Milwaukee County Courthouse
Milwaukee County Courthouse. Gretchen Brown/WPR

The court is preparing a document solidifying its policy on ICE activity, Ashley said. He said he’d like to have protocols preventing an “unnecessary chilling effect” on people’s participation in the justice system.

“But I’m not in a position to give people that security, that they won’t be contacted by ICE in public areas in the courthouse,” he said.

The county’s chief legal counsel, Scott Brown, said he’s still determining what exactly the county can do to “help our residents feel safe coming to the courthouse.”

“It’s certainly a challenging legal issue, but I have not given up,” he said.

The committee’s resolution said it opposed ICE “operating outside the limits of the law” in and around the courthouse.
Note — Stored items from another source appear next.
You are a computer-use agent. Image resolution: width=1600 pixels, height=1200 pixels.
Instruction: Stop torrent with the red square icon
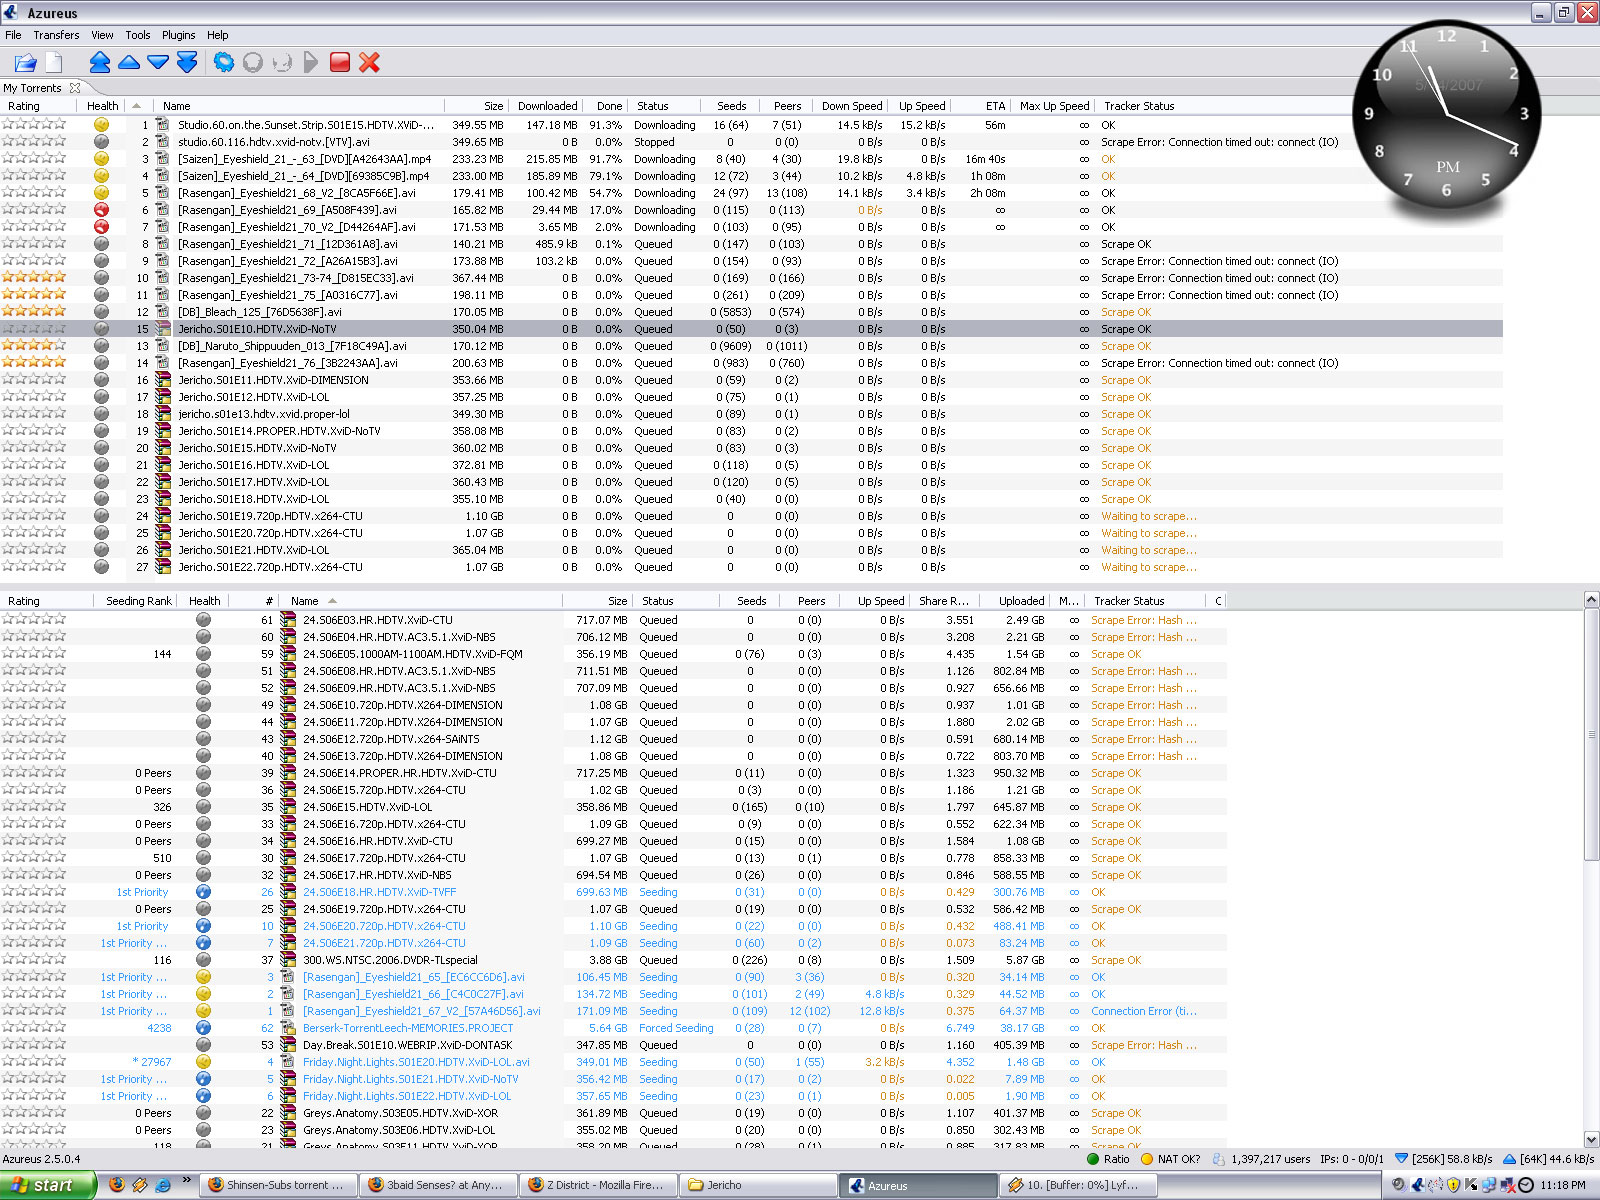pyautogui.click(x=340, y=63)
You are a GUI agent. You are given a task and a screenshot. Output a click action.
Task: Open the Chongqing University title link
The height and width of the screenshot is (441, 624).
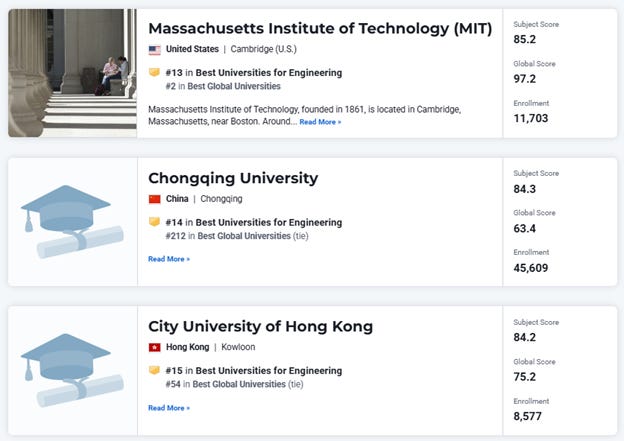[233, 178]
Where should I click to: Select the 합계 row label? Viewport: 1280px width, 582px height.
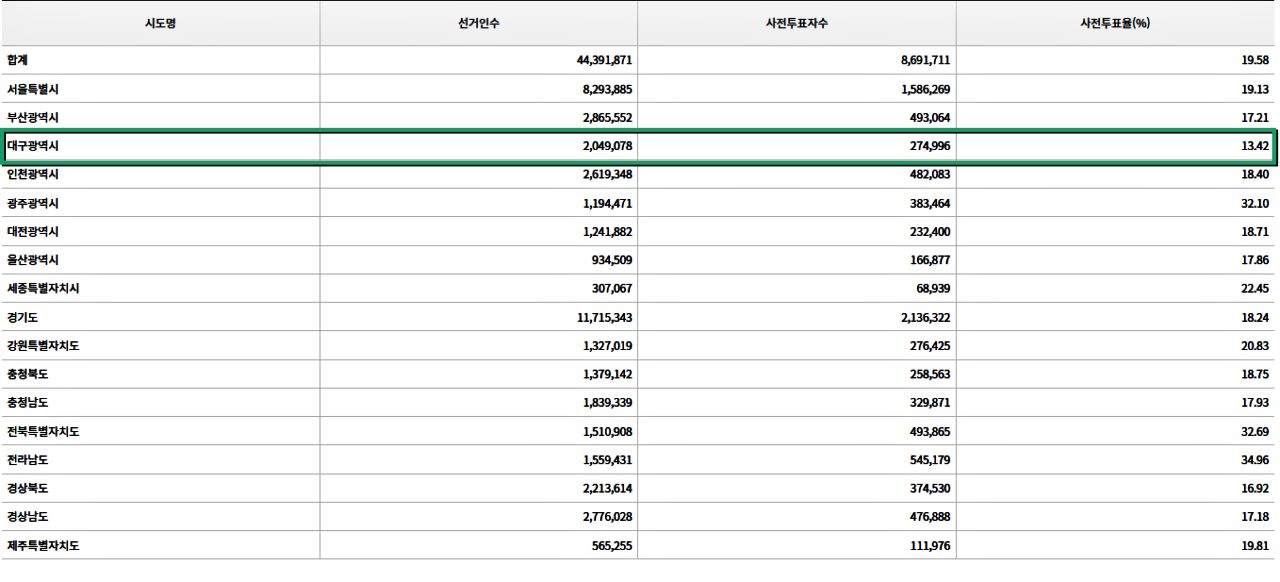[17, 60]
But it did not claim the March 30 and April 4 arrests were unlawful.

Debate over ICE courthouse arrests goes back years

Since its creation in 2003, ICE has made immigration arrests in local courthouses.

They happened during the Democratic Obama administration — including in Wisconsin — but were expanded in Trump’s first term, according to a 2018 American Civil Liberties Union report.

The Biden administration paused most ICE courthouse arrests.

But one day after President Donald Trump’s second inauguration, an internal ICE directive allowed agents to make immigration arrests in courthouses as long as they were “not precluded by laws imposed by the jurisdiction in which the civil immigration enforcement action will take place.”

The directive said agents should “generally avoid” enforcement in non-criminal courts, like family courts. It also said arrests “should, to the extent practicable,” be done “in collaboration with court security staff.”

The Milwaukee County Sheriff’s Office provides security for the county courthouse.

At the Tuesday meeting, Barkow said his office was notified “literally seconds” before the March 30 arrest by ICE.

As for the arrest on April 4, he said “we were not notified at all.”